Nays—Messrs. Bohannon, Coghill, Comadore, Crump, Davis, Gordon, Hoenniger, Jones, Lemmon, Matthew, Neely, Paul, Poindexter, Price, Purcell, Scott, Swann, William B. Taliaferro, and Talley—19.
Mr. Curlett moved to reconsider the vote by which the resolution was agreed to; which motion was rejected.
— 271 —
Mr. Hamilton, under a suspension of the rule, presented a petition of citizens of Richmond, asking that the charter of the Southern association be abrogated; which was referred to the committee on propositions and grievances.
Mr. Simpson, under a suspension of the rule, presented a petition of citizens of Alexandria, asking the repeal of the charter of the Southern association for the benefit of the widows and orphans; which was referred to the committee on propositions and grievances.
Leave of absence was granted Messrs. Fiske three days, and Starke five days.
Mr. Williams of Richmond city, stated that on the question of agreeing to the minority report of the committee of privileges and elections, in the contested election case of Murphy against Walker, he would have voted in the affirmative, but had paired off with Mr. Barnes.
The motion entered by Mr. Davis, to reconsider the vote by which the report of the committee of privileges and elections, in the contested election case of Friend against Giddings, was agreed to, came up.
Mr. Davis moved to pass by the motion to reconsider; which was rejected.
The motion to reconsider was rejected.
The report of the committee of privileges and elections, in the contested election case of Gilliam against Page, from the county of Prince George, came up.
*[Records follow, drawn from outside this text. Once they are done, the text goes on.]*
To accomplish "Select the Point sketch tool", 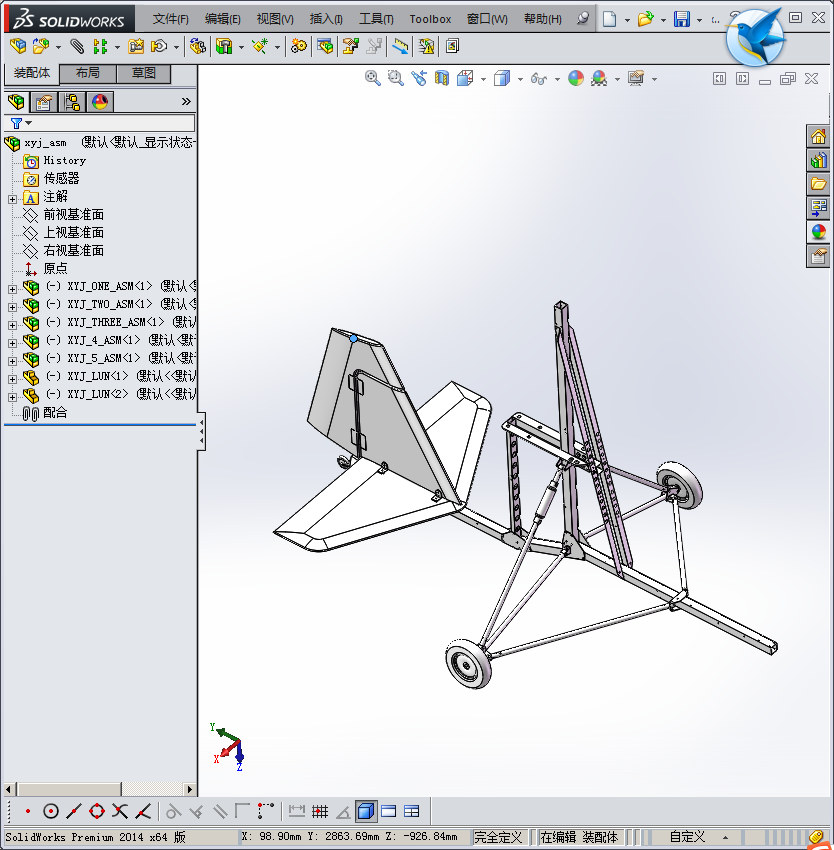I will 28,811.
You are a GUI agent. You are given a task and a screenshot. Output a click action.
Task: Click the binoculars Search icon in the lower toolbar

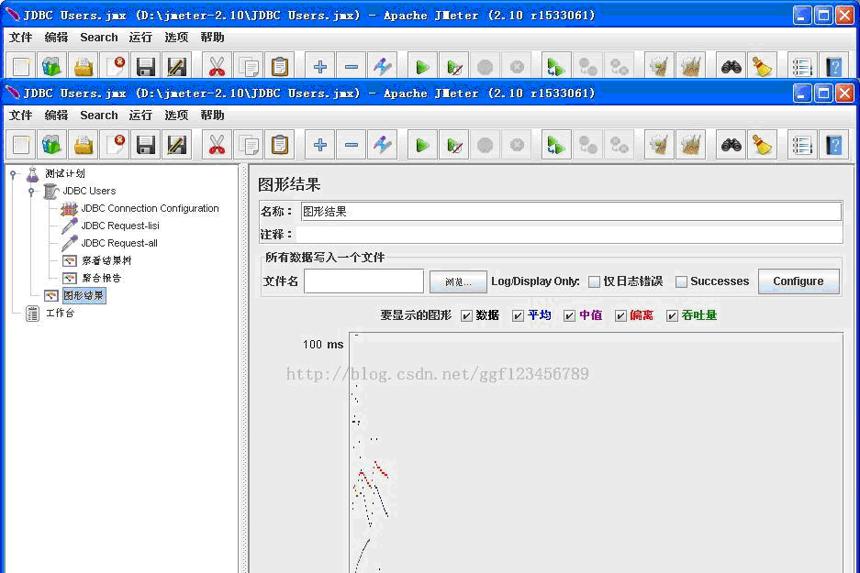click(731, 145)
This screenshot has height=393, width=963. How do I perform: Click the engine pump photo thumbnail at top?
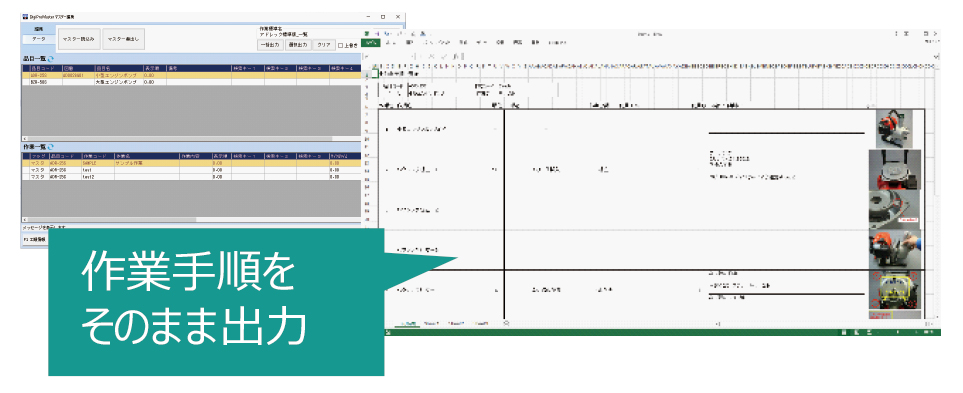tap(894, 128)
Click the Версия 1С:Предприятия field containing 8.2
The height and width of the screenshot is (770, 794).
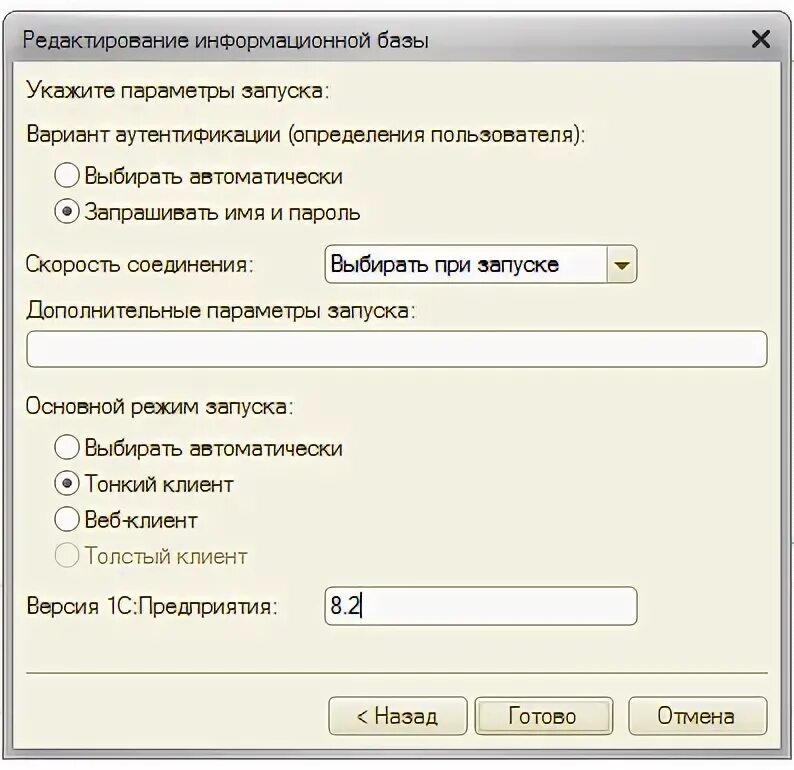(x=481, y=606)
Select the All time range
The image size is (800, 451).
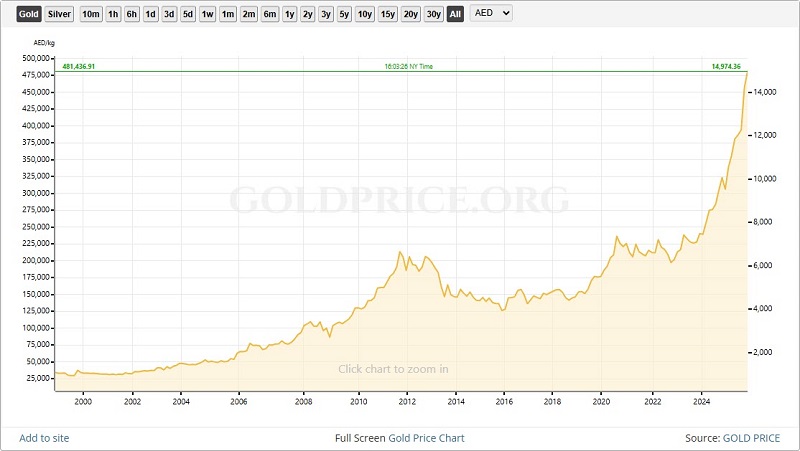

The report of the committee is as follows:
The committee having disagreed as to the proper disposition of this case, the undersigned respectfully submit the following majority report:
The legality of the election is objected to by contestant, because 418 votes at Sherman’s cross-roads, in Bland election district, were not counted, certified and returned by the judges and clerks, as required by law; because they did not ascertain and return the number of votes for each party; and because, as he claims, more than 300 of the 418 votes were for him, and that his majority in the county was at least 144 votes.
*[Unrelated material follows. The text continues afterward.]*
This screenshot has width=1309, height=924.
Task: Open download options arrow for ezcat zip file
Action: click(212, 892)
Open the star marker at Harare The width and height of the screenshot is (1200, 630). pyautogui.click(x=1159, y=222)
He claims that the ballots deposited in the clerk’s office be opened and counted, and the number for each thus ascertained.
Mr. Page, in his answer and notice, denies that the return of the judges and clerks of Bland election district is illegal, and that they could have ascertained the number of votes for each candidate. He denies that 300 of the 418 votes were for contestant, or that he had a majority of 182 votes, or that he had any majority of the whole vote in the county.
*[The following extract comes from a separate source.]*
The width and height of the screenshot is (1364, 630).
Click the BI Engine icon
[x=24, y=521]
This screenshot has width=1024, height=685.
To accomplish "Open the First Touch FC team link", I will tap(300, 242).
He charges that there was no legal election in that district; that John H. Walker, a half-brother of Gilliam, was one of the judges,
— Page 272 —
and was not qualified to act as a judge, because he did not then reside in the district, and was not a qualified voter therein. He further charges, that a colored voter was whipped by the voters of his own color at or near the voting place on the day of election, for having failed to get his transfer to vote the republican ticket, and that his bloody person was exhibited to the voters at the voting place, and that gross intimidation and undue influence were exercised to control votes in favor of contestant.
The judges and clerks of election of Bland district certify that the number of electors at the election there was 418.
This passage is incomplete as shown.